**Task objective**
An exact restatement of the data is required, with the images omitted.

--- Data supplied ---

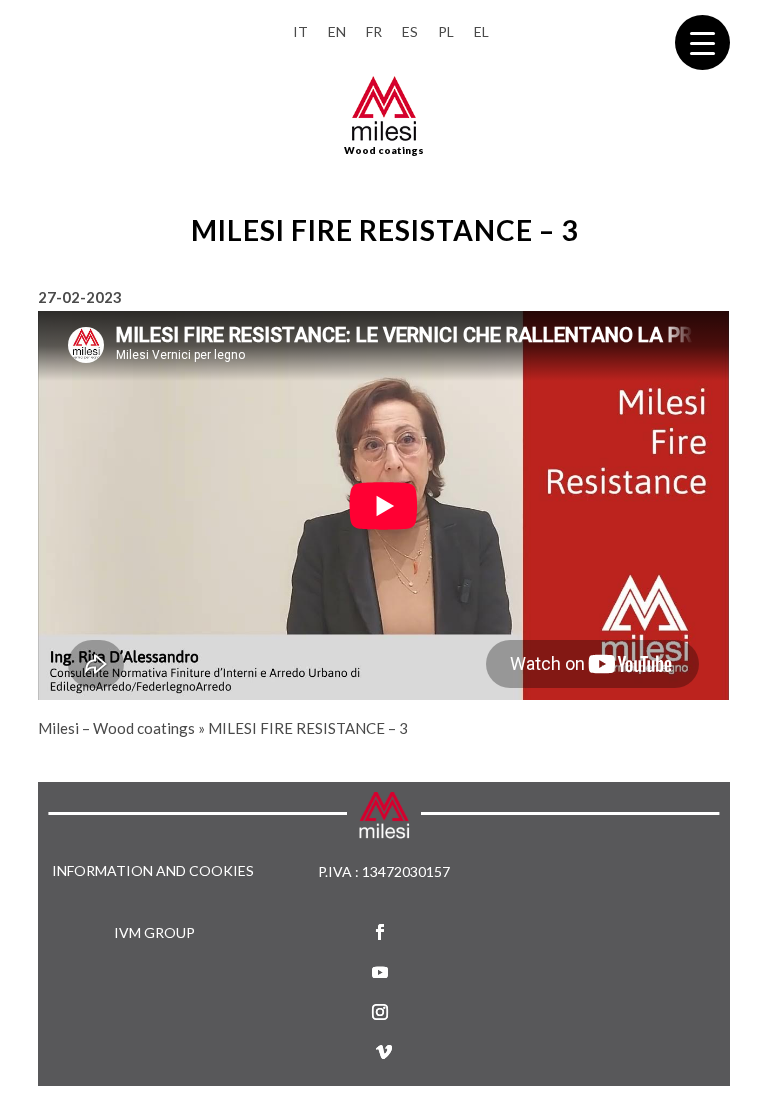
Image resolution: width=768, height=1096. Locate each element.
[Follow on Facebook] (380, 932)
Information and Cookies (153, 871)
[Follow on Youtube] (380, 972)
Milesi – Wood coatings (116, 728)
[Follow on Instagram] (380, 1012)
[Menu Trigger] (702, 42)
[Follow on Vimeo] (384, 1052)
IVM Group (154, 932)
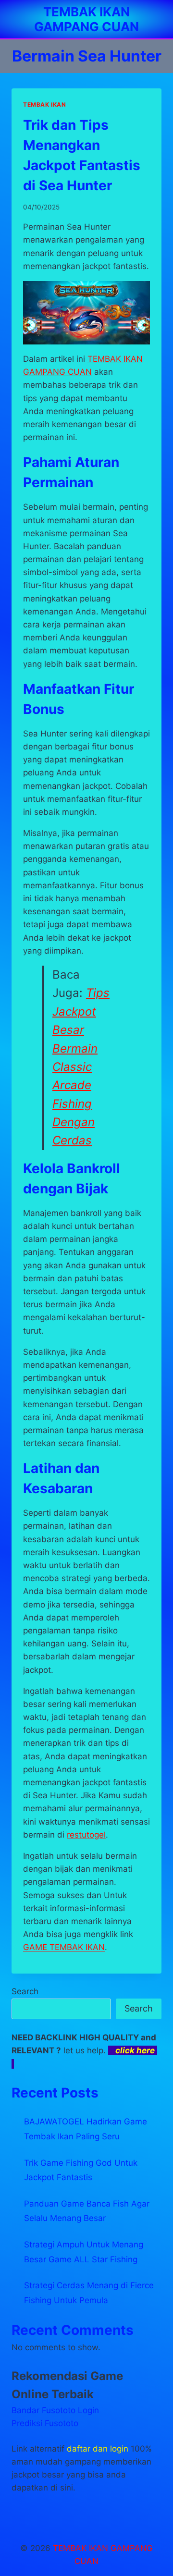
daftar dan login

---

**Output below**
Image resolution: width=768, height=1096. Locate each element.
[Follow on Facebook] (380, 932)
Information and Cookies (153, 871)
[Follow on Youtube] (380, 972)
Milesi – Wood coatings (116, 728)
[Follow on Instagram] (380, 1012)
[Menu Trigger] (702, 42)
[Follow on Vimeo] (384, 1052)
IVM Group (154, 932)
daftar dan login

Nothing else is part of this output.